Presently based in Berlin after having lived in the United States from 1978 to 1988, Wenders explains that his affinity for landscape wasn’t entirely shaped by movies.

“I’ve always loved landscape--in fact, when I was young I thought I was going to be a landscape painter when I grew up. I particularly like the Dutch landscapists and the German Romantics like Caspar David Friedrick; however, William Turner is the one I love the most. Actually, my name, William Wenders, translated into English means ‘to turn.’ My favorite landscape painters are from Europe but I don’t take many pictures there because the German landscape--like that of most of Central Europe--has been cultivated for centuries so you don’t find any empty places there. I find that oppressive and find it difficult to take pictures in places that have been occupied by man for so long.”

This isn’t to say that Wenders looks for virgin landscape--rather, he looks for land with discreet signs of former occupants.

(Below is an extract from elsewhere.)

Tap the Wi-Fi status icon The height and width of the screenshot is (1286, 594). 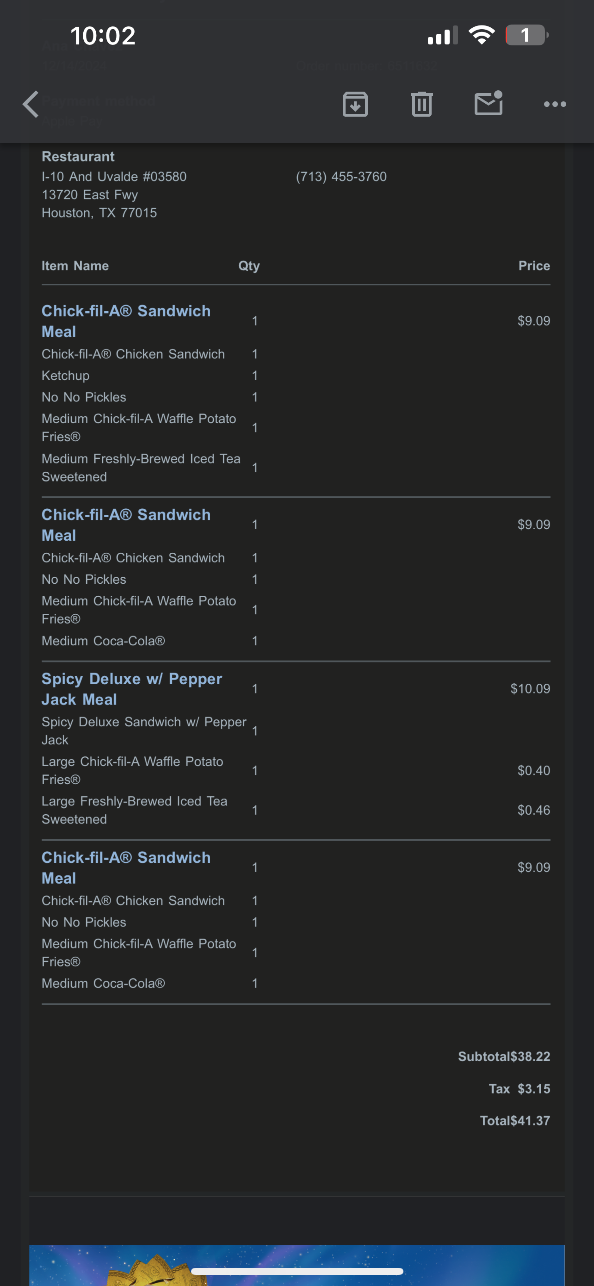(x=481, y=35)
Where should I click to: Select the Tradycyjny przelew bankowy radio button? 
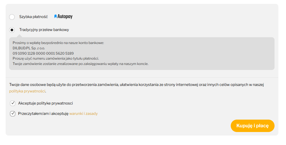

“I called my book ‘Written in the West’ because after I’d gotten all the pictures together I realized there was something written--a sign, a poster, some graffiti--in almost every image. I found it very touching that in this empty, abandoned landscape traces of civilization were left in the form of writing. I also like the implication that people tried to make sense of this overwhelming and mysterious landscape by writing things into it. And finally, I like the fact that the landscape proved to be stronger than all these efforts to civilize it.

“Americans have an extremely playful relationship with signs and symbols and take great pleasure in signs and lettering,” he adds. “It’s one of my favorite things about this country--I love the billboards here and admire the fact that over the course of about 200 years Americans have transformed writing and language into a physical art. In Europe you don’t see this enthusiasm for signs and writing.”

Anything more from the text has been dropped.